Another interesting mechanism for reducing risk and controlling for the undesired effects of numbers has been described by Emmanuel Didier in his historical account on the making of economic statistics public in America (2005). Didier (2005) argued that the mechanisms and practices through which economic statistics in America were made to become public served to control for the unexpected or undesired effects of these numbers. As noted by Didier (2005), it was because the design of American economic statistical disclosure policy enabled synchronicity and symmetrical distribution that some forms of financial speculation were to be avoided.

These examples not only point to the reactivity of measures but to the mecnahsims, devices and techniques being deployed to contain their effects and reduce or avoid the risks that the circulation and publication of measures bring about.

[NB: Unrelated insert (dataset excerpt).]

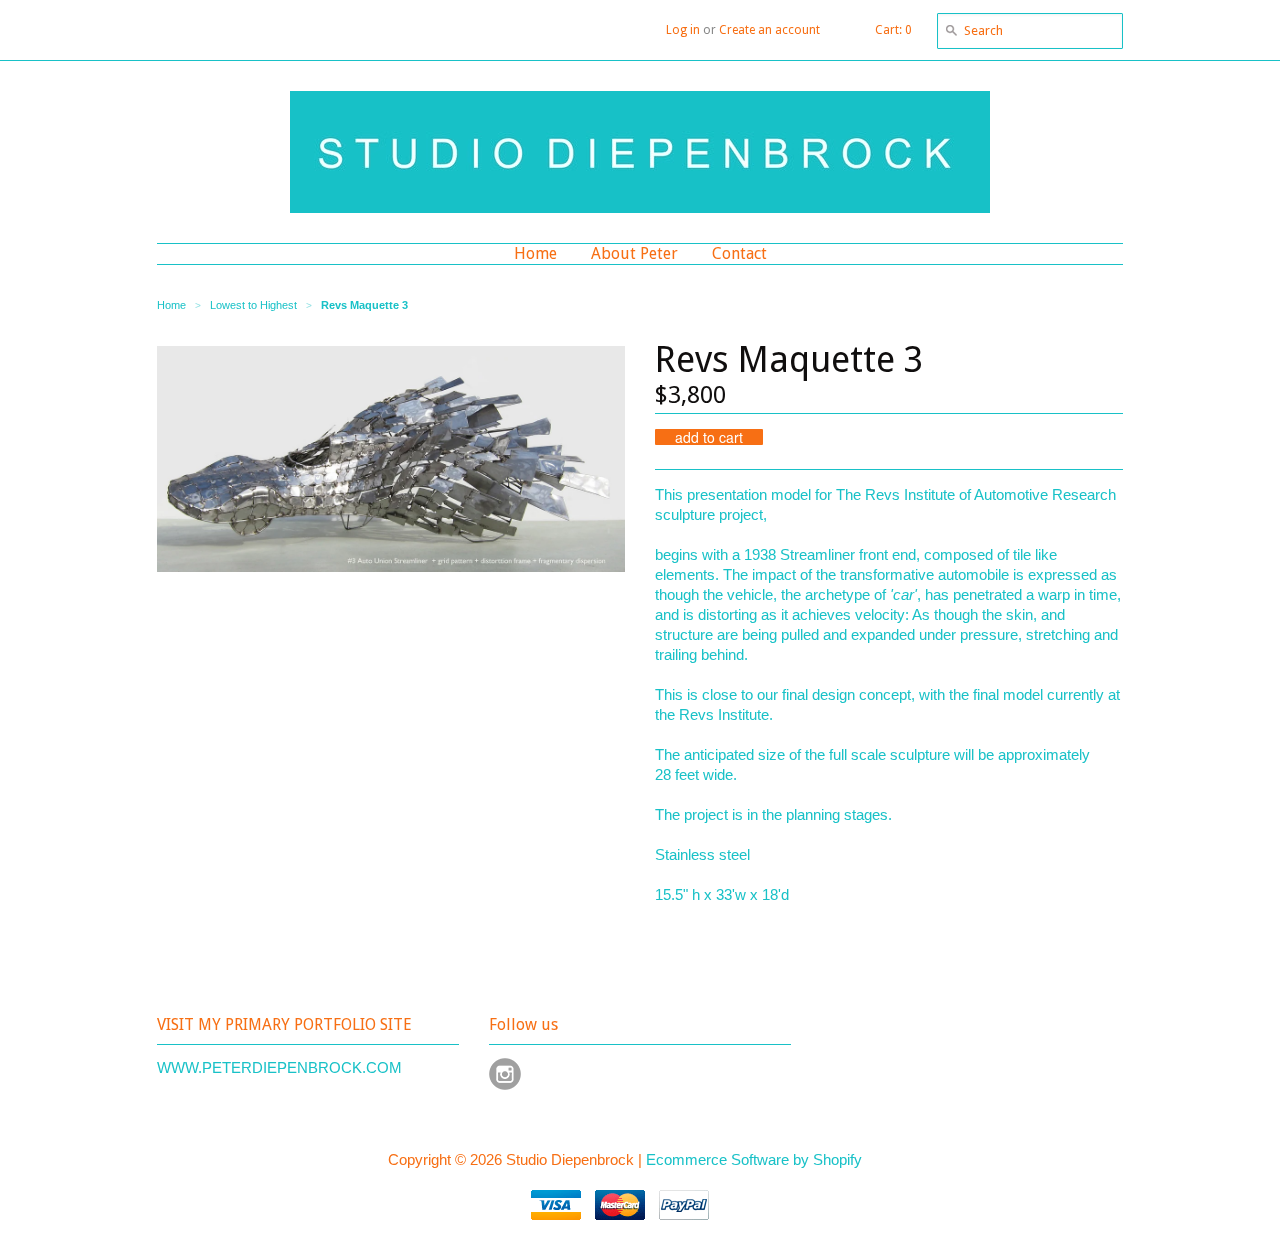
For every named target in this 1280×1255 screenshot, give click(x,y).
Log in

In recent times, dashboards have become a prominent device for making statistics public, but also for repurposing and reordering public statistics pertaining to a range of sources. A range of national and international initiatives have promoted publicising previously singular and traditionally text-based released official statistics or indicators in dashboard formats instead. It has been reported that the National Bureau of Statistics of the People’s Republic of China is soon preparing to release Gross Domestic Growth (GDP) figures as part of a dashboard containing more than forty economic indicators in order to signal the efficiency and quality of the country’s economic growth. In the United Kingdom the Office of National Statistics (ONS) has also recently started releasing GDP figures in a dashboard design ‘for the purpose of assessing changes in the various dimensions of economic wellbeing’ (ONS 2014, 1). In America, the Federal Reserve Bank of Atlanta has developed a publicly accessible inflation dashboard to account for long-term trends in inflation measures and capture and display price variation movements from a variety of perspectives. The World Bank, the Organisation for Economic Cooperation and Development, and the World Trade Organisation are among many other local, national and international bodies which are designing and deploying dashboards as a means towards repurposing and re-presenting governmental economic indicators and statistics.

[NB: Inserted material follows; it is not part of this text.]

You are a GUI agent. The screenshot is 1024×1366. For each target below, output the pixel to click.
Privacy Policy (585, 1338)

This brings I think a series of interesting questions with regards to what dashboards do to numbers but also how they might configure risk and enact the gap between expectations and official measures differently, a series of questions that we are starting to engage with as part of our Dashboard project. So what are the risks poised and the unexpected or dysfunctional outcomes of economic statistics becoming increasingly disclosed in dashboard displays? What difference does it make for the configuration of an observation economy of public numbers that these are becoming published as part of dashboards? And what is the difference in the effect being produced and the risk constructed between the intervention of a singular number intermittently in time as opposed to the continuous stream of public numbers being delivered by particular forms of display?